## EXERCISE INSTRUCTIONS
Go through the listing and copy each line with the string "computer".

++++++++

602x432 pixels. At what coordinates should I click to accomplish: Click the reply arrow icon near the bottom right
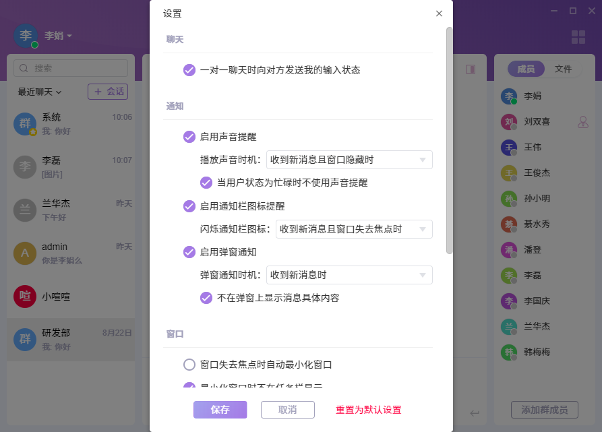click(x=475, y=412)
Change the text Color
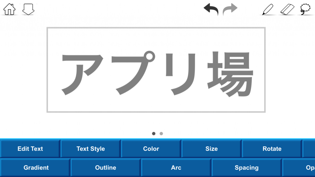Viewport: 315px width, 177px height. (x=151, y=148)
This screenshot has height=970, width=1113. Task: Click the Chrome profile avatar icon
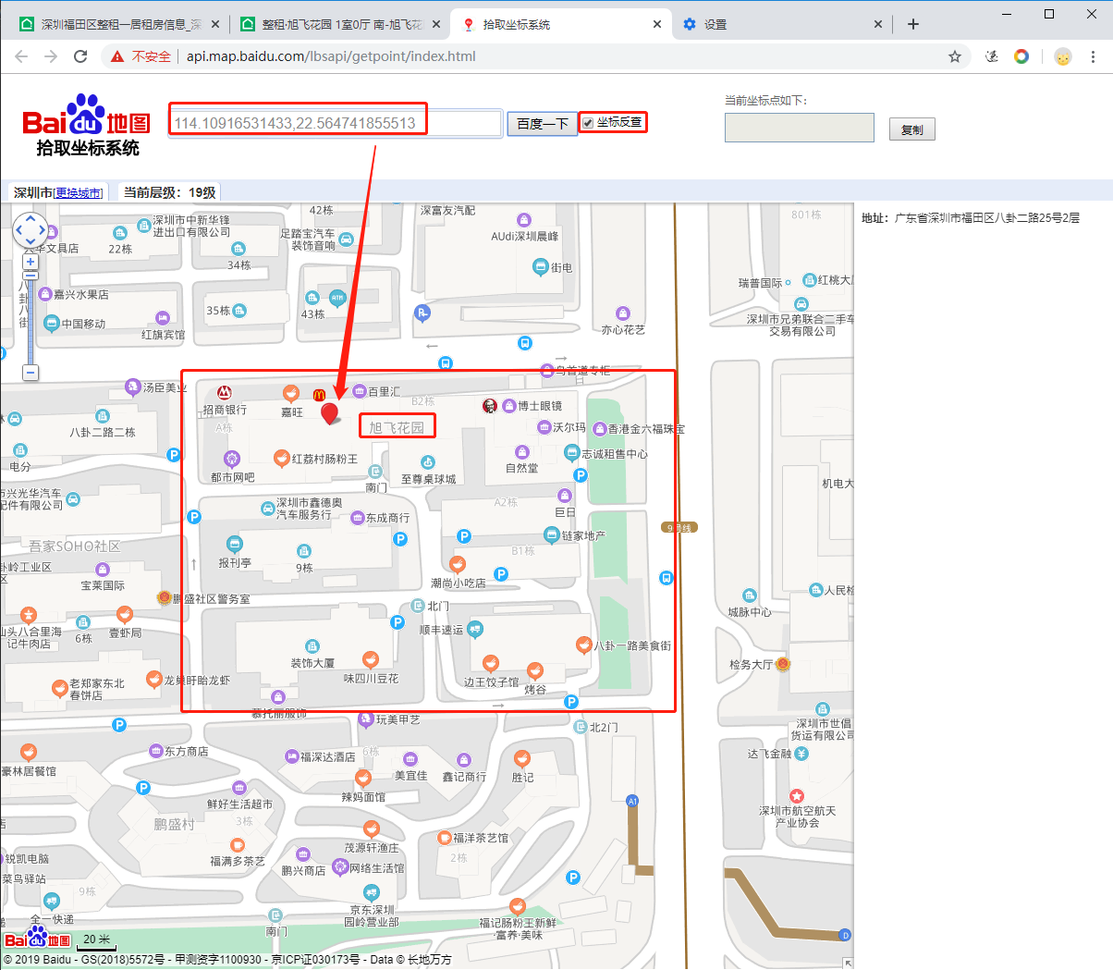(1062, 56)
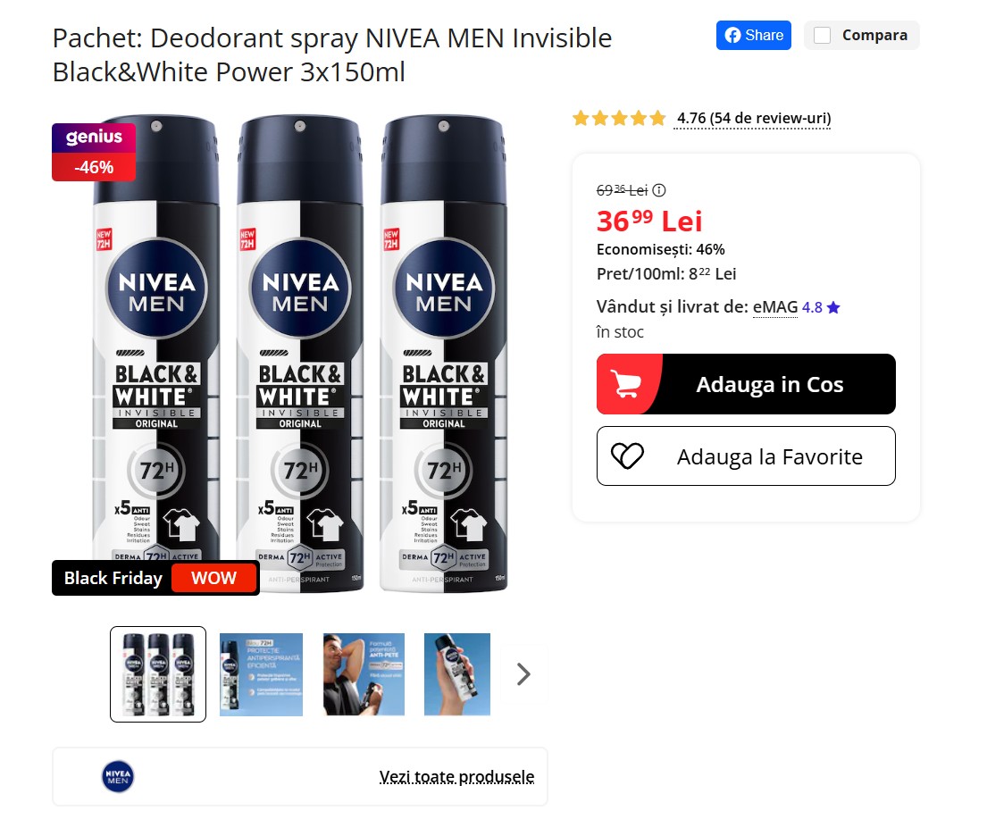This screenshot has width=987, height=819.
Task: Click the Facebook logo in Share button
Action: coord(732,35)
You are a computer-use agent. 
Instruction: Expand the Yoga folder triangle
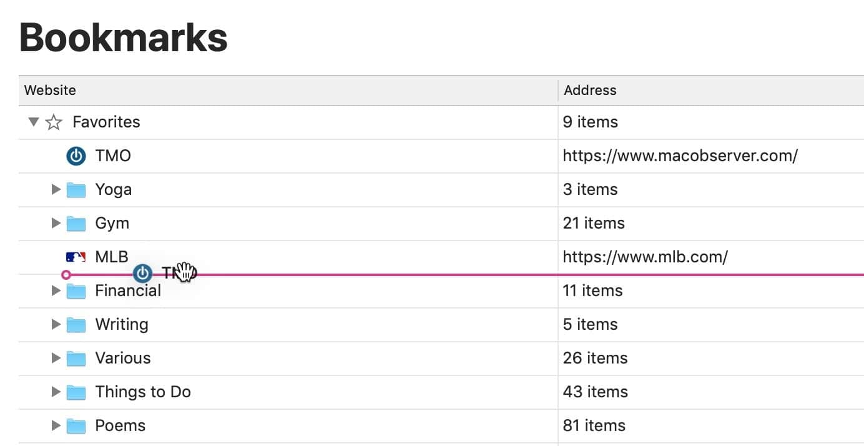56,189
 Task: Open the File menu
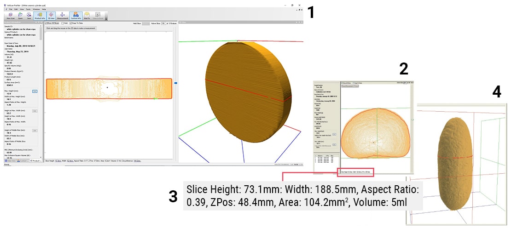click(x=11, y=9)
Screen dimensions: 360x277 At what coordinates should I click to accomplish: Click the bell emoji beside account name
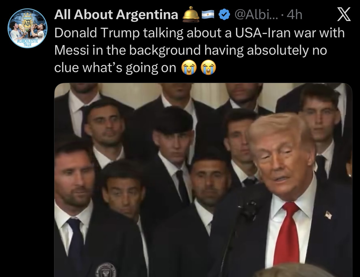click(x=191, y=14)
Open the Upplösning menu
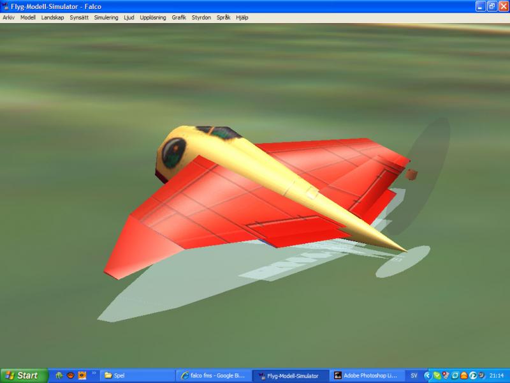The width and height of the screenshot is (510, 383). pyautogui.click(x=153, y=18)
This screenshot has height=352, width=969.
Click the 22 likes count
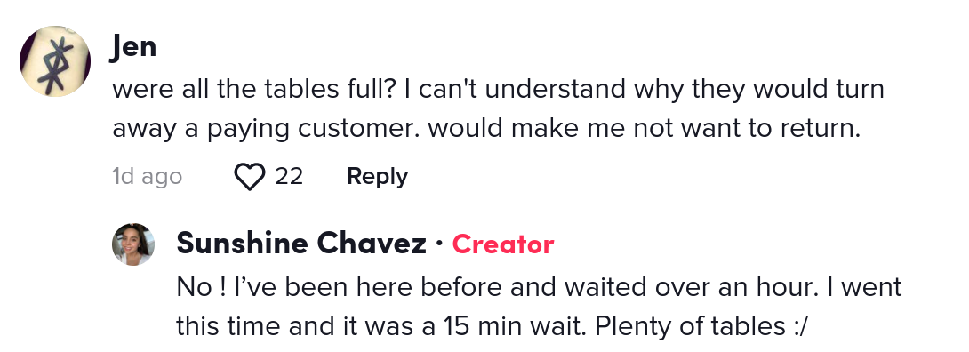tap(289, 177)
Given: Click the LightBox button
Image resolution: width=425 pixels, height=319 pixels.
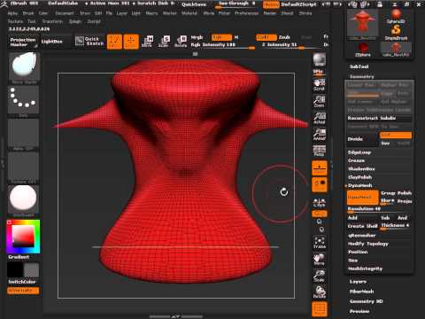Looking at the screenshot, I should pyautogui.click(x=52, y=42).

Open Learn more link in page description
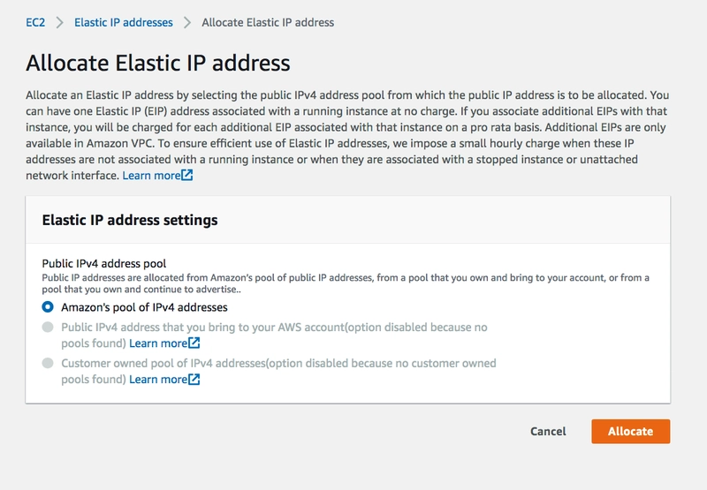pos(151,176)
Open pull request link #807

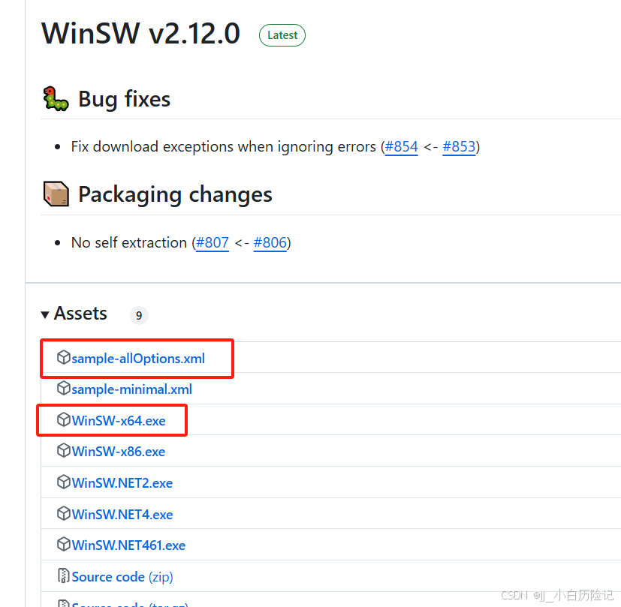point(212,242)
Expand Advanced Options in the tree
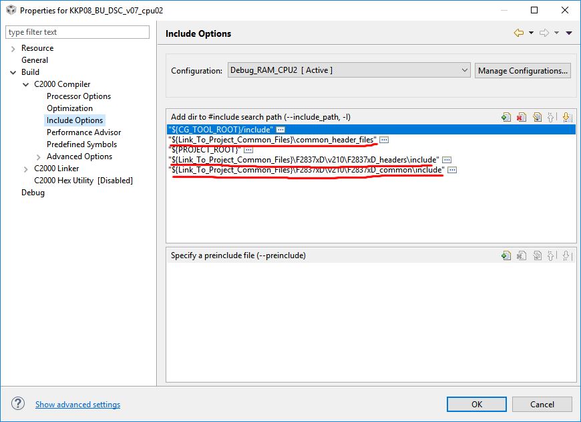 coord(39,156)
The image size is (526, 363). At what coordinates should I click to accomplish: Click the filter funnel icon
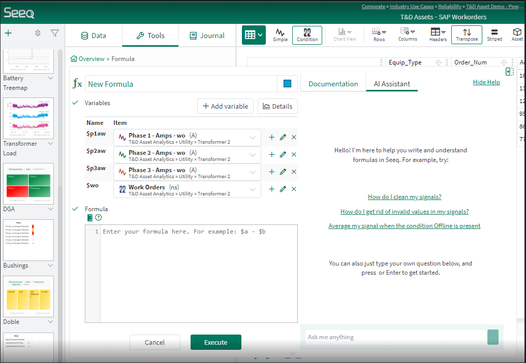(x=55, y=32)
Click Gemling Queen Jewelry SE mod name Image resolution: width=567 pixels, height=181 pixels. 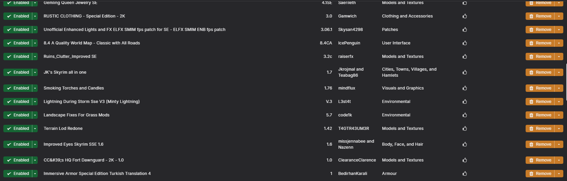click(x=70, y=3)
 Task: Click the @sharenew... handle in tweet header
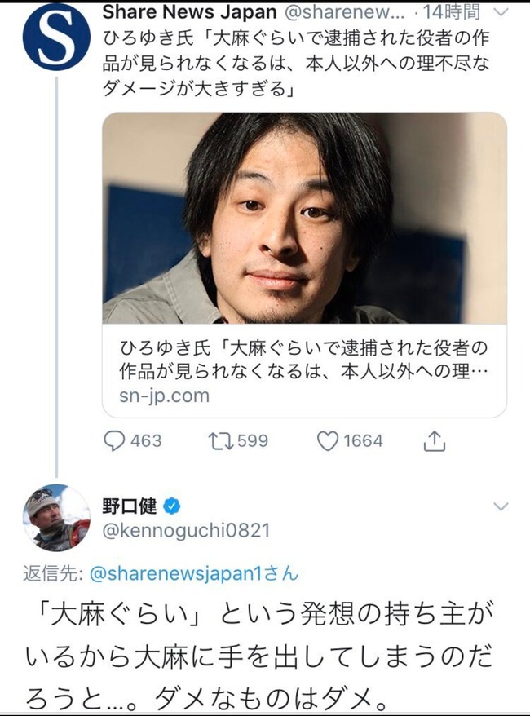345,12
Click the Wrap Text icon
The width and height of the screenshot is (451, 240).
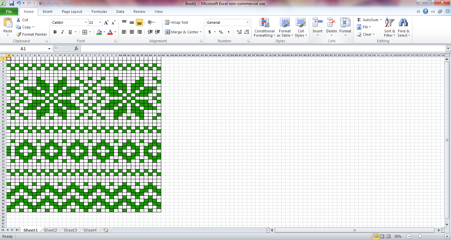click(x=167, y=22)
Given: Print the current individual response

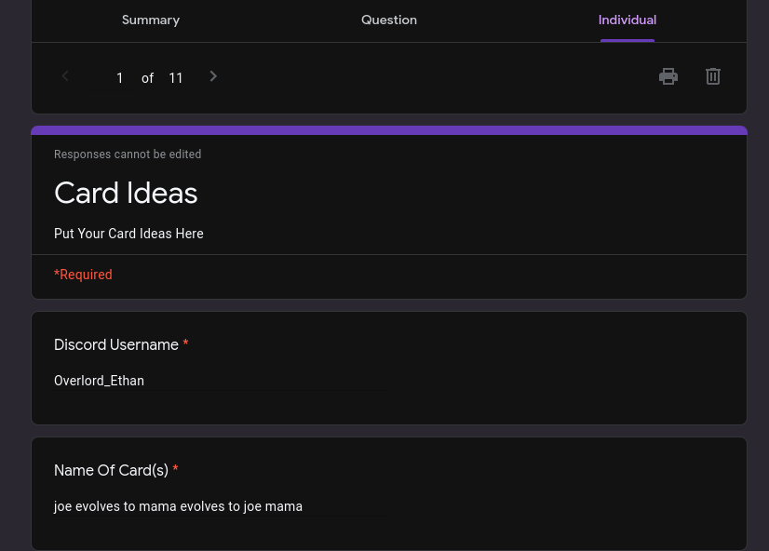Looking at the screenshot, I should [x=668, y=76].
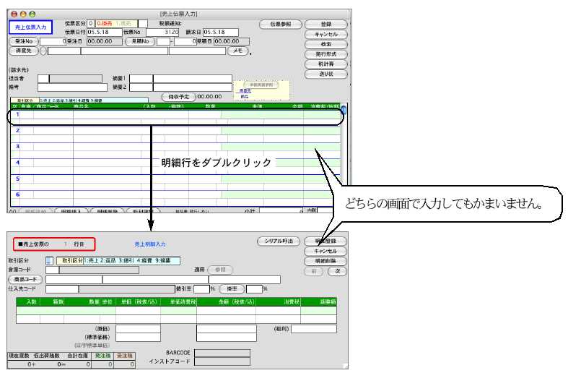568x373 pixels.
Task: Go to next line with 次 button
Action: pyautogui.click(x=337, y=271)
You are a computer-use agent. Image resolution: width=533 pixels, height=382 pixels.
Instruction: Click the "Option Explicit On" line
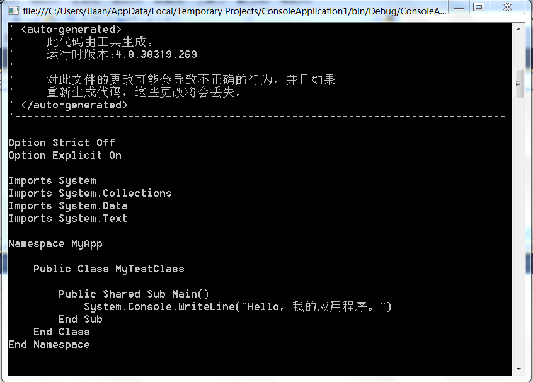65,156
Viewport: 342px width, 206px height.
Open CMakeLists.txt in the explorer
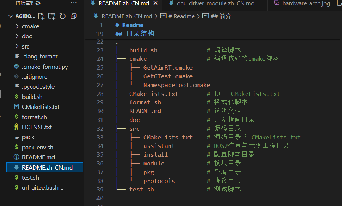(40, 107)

++++++++

## FINISHED EXERCISE
You are a computer-use agent. 
You are a computer-use agent. Image resolution: width=533 pixels, height=382 pixels.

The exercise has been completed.